Optimal measure transportation with respect to non-traditional costs

TL;DR

This paper investigates optimal mass transport problems with non-traditional costs that can be infinite, establishing conditions for the existence of optimal plans and potentials, and providing proofs under different assumptions including a novel approach for discrete measures.

Contribution

It introduces the notions of $c$-compatibility and strong-$c$-compatibility, and proves the existence of potentials for optimal plans under these conditions, including a new constructive method using Hall polytopes.

Findings

Finite-cost plans imply $c$-compatibility of measures.

Strong $c$-compatibility ensures the existence of a potential for optimal plans.
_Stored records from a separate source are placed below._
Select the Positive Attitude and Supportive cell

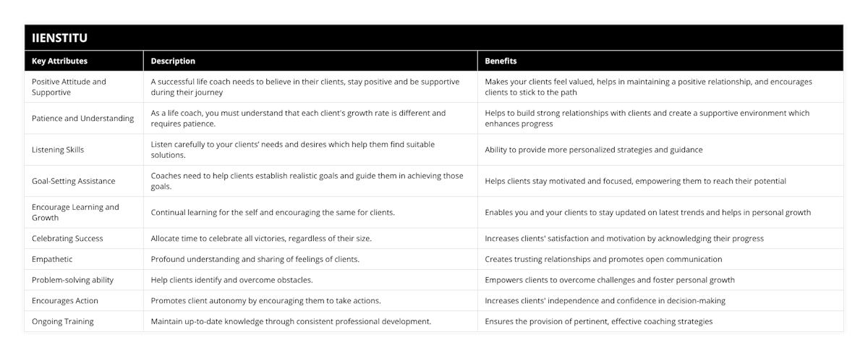tap(69, 87)
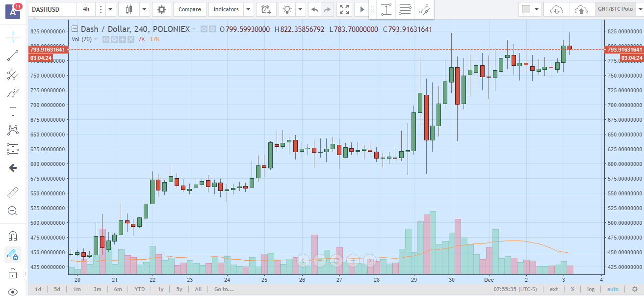
Task: Open chart properties gear in top toolbar
Action: (x=161, y=9)
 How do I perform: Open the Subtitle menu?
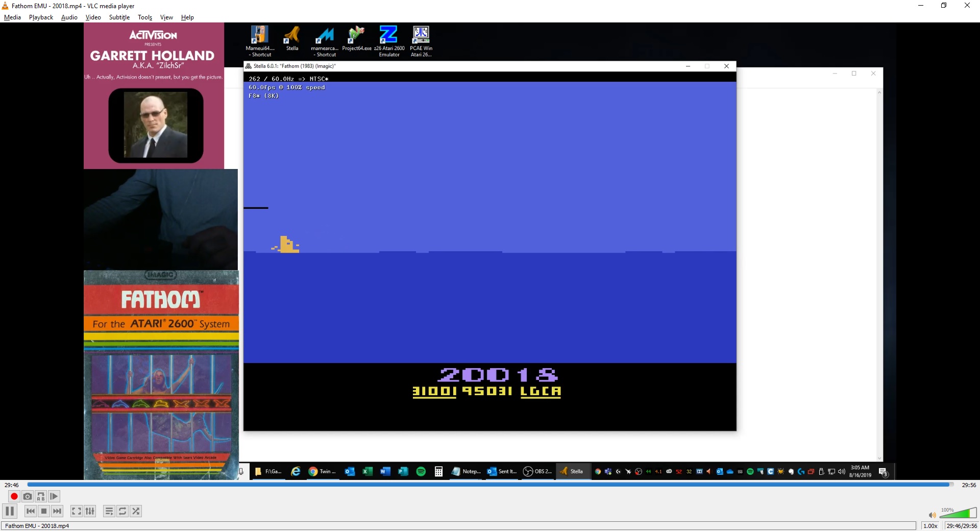tap(119, 17)
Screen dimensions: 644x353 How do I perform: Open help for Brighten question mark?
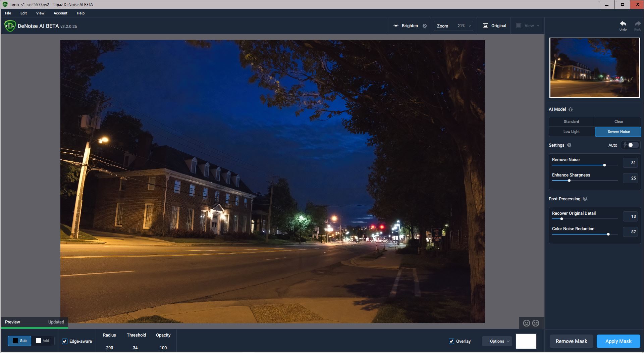click(x=425, y=26)
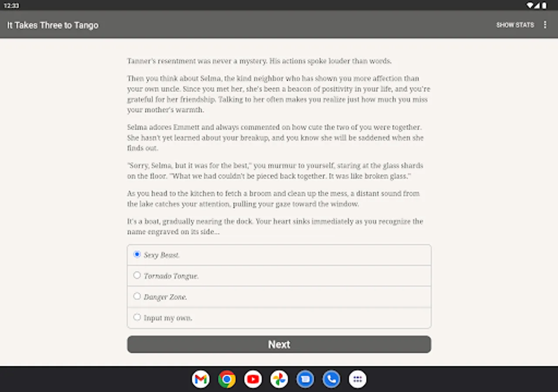558x392 pixels.
Task: Open the Gmail app from the dock
Action: point(201,379)
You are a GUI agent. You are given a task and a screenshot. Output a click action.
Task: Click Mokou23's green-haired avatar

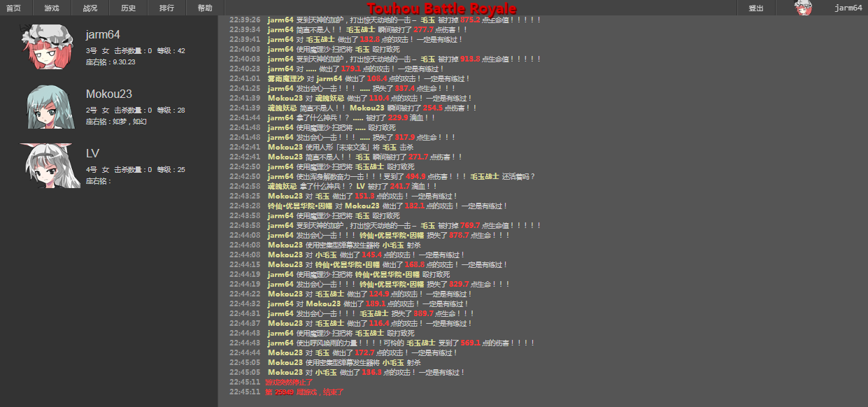pyautogui.click(x=50, y=107)
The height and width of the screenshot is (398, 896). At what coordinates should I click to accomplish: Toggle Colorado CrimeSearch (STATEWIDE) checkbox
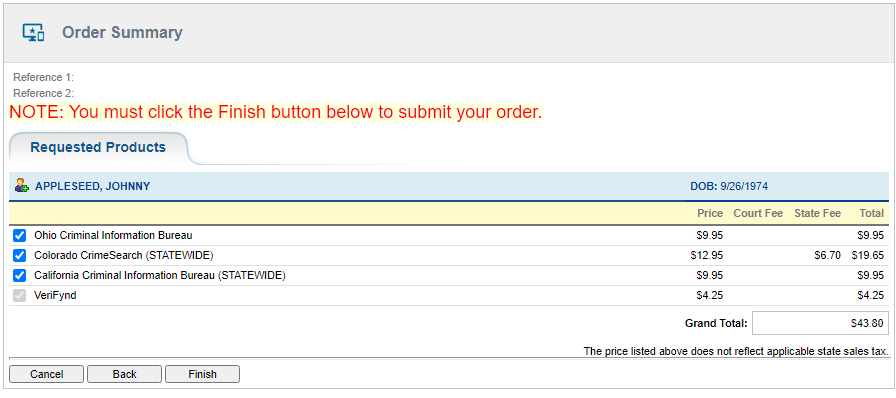19,255
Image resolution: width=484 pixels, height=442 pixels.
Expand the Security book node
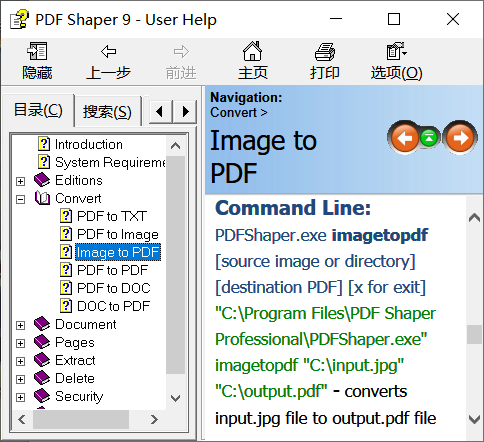click(21, 397)
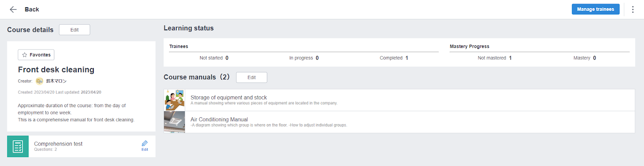Viewport: 644px width, 166px height.
Task: Toggle the Favorites star button
Action: pos(36,55)
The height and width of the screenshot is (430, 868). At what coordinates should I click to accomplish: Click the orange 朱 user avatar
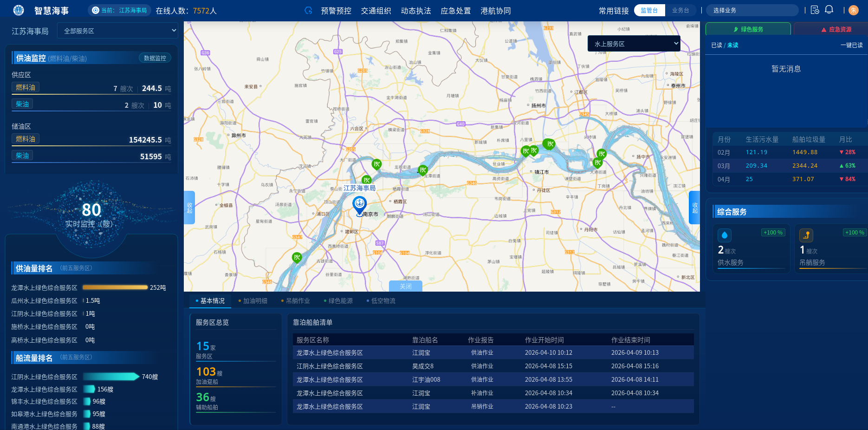pos(853,10)
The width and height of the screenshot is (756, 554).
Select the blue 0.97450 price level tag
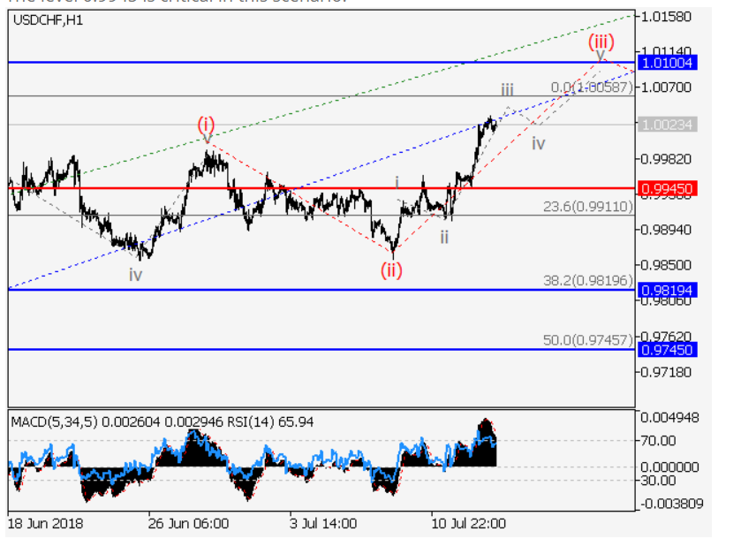668,350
A new constructive proof using Hall polytopes is provided for discrete measures.

Abstract

We study optimal mass transport problems between two measures with respect to a non-traditional cost function, i.e. a cost $c$ which can attain the value $+\infty$. We define the notion of $c$-compatibility and strong-$c$-compatibility of two measures, and prove that if there is a finite-cost plan between the measures then the measures must be $c$-compatible, and if in addition the two measures are strongly $c$-compatible, then there is an optimal plan concentrated on a $c$-subgradient of a $c$-class function. This function is the so-called potential of the plan. We give two proofs of this theorem, under slightly different assumptions. In the first we utilize the notion of $c$-path-boundedness, showing that strong $c$-compatibility implies a strong connectivity result for a directed graph associated with an optimal map. Strong connectivity of the graph implies that the $c$-cyclic monotonicity of the support set (which follows from classical reasoning) guarantees its $c$-path-boundedness, implying, in turn, the existence of a potential. We also give a constructive proof, in the case when one of the measures is discrete. This approach adopts a new notion of `Hall polytopes', which we introduce and study in depth, to which we apply a version of Brouwer's fixed point theorem to prove the existence of a potential in this case.